All other genera in the order Rickettsiales are associated with arthropods although many have other diverse hosts. The genus Midichloria has only been found in Ixodidae ticks, and resides inside mitochondria. Bacteria in the genus Neorickettsia are primarily associated with helminths, where they can be transmitted to vertebrates . Wolbachia have been described in only arthropods and nematodes, and most are thought to be vertically transmitted (reviewed in ). Ehrlichia and Anaplasma are horizontally transmitted in arthropods and vertebrates [49, 50] and Orientia are vertically transmitted in mites and can be horizontally transferred to humans [51, 52].
The genus Rickettsia is approximately 150 million years old (Figure 2). Parsimony would suggest that the common ancestor of Rickettsia infected arthropods, and that species in the hydra and torix groups then switched to infect other eukaryotes such as protists, leeches and numerous unidentified hosts (many of which may be protists) (Figures 1 and 3). However, care should be taken with this interpretation, as symbionts of arthropods are more thoroughly sampled than those of other animals. In addition, two patterns call into question the interpretation that the ancestral state was arthropod infection. First, the genome sequence of R. bellii includes many genes that are more related to other amoeba symbionts than to other Rickettsia . This is compatible with an ancestor of R. bellii infecting amoebas and exchanging genes with other amoebal symbionts. Second, of the arthropod hosts within the torix group (three Diptera and a booklouse), all of the Dipteran hosts have larval stages that feed on aquatic microbiota, with the other hosts within the group also being aquatic. Although host switching could occur in either direction, transmission from protist to arthropod is more intuitive given that the related genus Neorickettsia is transmitted between hosts through ingestion . Further sampling of other eukaryotic hosts may resolve the question of the ancestral state.
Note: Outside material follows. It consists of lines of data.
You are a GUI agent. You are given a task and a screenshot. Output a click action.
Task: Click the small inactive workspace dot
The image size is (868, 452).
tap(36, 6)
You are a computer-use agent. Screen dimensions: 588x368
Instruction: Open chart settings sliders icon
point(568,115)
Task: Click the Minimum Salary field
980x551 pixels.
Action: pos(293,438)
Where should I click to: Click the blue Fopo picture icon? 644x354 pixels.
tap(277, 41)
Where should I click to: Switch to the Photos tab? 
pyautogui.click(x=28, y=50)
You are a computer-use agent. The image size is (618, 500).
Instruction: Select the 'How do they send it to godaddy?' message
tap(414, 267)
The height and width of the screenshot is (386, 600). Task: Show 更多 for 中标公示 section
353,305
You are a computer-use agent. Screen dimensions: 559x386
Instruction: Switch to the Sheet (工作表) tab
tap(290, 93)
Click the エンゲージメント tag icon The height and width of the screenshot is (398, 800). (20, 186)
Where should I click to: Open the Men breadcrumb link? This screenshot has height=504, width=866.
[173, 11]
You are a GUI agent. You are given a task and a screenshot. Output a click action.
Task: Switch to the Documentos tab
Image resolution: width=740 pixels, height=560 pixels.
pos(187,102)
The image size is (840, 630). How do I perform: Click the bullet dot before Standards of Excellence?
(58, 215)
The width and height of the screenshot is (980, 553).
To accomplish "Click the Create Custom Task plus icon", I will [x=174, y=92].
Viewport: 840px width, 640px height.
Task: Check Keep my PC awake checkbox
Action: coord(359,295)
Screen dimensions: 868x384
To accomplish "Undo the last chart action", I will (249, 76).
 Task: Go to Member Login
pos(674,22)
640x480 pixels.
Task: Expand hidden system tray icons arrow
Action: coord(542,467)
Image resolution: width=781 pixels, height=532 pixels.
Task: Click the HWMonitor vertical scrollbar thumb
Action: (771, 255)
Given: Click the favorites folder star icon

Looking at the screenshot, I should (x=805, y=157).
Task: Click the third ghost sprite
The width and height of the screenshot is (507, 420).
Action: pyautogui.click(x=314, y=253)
Regardless of this, we have shown that the remaining clade of Rickettsia (i.e. those not in the hydra or torix groups) all have associations with arthropods; either as the only known host or in conjunction with a vertebrate or plant host (Figure 1). The rhizobius and meloidae groups, which all infect beetles, diverged from the other taxa early in the evolution of this clade. There was then a rapid radiation about 50 million years ago that led to most of the strains we know of. This includes the bellii group, which is probably the largest group of arthropod Rickettsia as it contains all but three strains from the worldwide sample. This sample includes both a diverse array of arthropods (it rarely includes the same host genus twice), and it will tend to pick up high prevalence infections (only a single specimen of each host species was tested).
Our results show clearly that switching between arthropod hosts has been a common feature of Rickettsia evolution. Within the genus, closely related bacteria sometimes infect different host phyla and classes (Figure 1), but the genus arose long after the major arthropod orders diverged  (Figure 2). However, the host phylogeny is not entirely unrelated to the bacterial phylogeny, and there are many cases of related Rickettsia strains infecting related hosts. In the case of many mutualistic symbionts, the bacterial phylogeny precisely mirrors the host phylogeny, indicating that the bacteria and host have co-speciated . However, this is not the case in the Rickettsia. Even in the adalia group, where a group of related bacteria all infect related hosts, the host and bacterial phylogenies are different. Therefore, Rickettsia symbioses are short-lived on an evolutionary scale, which is consistent with most of these infections being parasitic.
Our analysis has also allowed us to reconstruct the changes in the ecology of the genus. Rickettsia are almost entirely restricted to terrestrial and freshwater habitats (Figure 1). Within the genus, there have been three major transitions in life history: becoming sex ratio distorters, arthropod vectored vertebrate pathogens and, in one case, an arthropod vectored plant pathogen. Based on current data, infecting plants and parthenogenesis induction in the arthropod host has arisen only once, and male-killing twice. Until the effect of R. bellii on vertebrates in the field has been properly defined, we cannot say for sure how many times vertebrate pathogenesis has evolved.
The recent discovery of plasmids in the genus Rickettsia opens up the possibility that horizontal gene transfer may be common between strains [56–59]. Furthermore, there have been reports of recombination between Rickettsia strains [60, 61]. This has important implications for the evolution of Rickettsia, as genes can sweep through different genetic backgrounds of bacterial strains, thereby potentially increasing the spread of genes altering bacterial pathogenicity. Recombination can also complicate the inference of relationships between strains, as recombination violates the assumption that a strain has one evolutionary history.
It is clear from our data that these different genes have very similar phylogenetic histories and recombination must therefore be infrequent (although it is possible that the exchange of plasmids may be common). However, we detected one clear-cut case of recombination between different groups of Rickettsia. In the symbiont of the ladybird beetle C. rufa (Figure 3) the sequences of atpA and coxA place (s)C. rufa within the bellii group, whereas gltA and 16S place it within the transitional group (Additional file 2, Phylogenetic trees of each of the individual genes used in the study). In the R. felis genome (from the transitional group), the gene sequences of atpA and coxA are approximately 670 kb apart. If this represents one recombination event and the genes are syntenic with the R. felis genome, it will have included approximately 45% of the genome. The biggest known recombination event in Rickettsia, which occurred in Rickettsia massiliae, is a 54 kb segment containing many genes that facilitate conjugal DNA transfer. Intriguingly, although R. massiliae is in the spotted fever group, this region of DNA was also thought to originate from the bellii group . As well as this, Gillespie et al.  found that many of the genes on the R. felis plasmid have a closer relationship to the bellii group. This evidence suggests that conjugation with the bellii group Rickettsia may have an important role in the evolution of the groups containing vertebrate pathogens.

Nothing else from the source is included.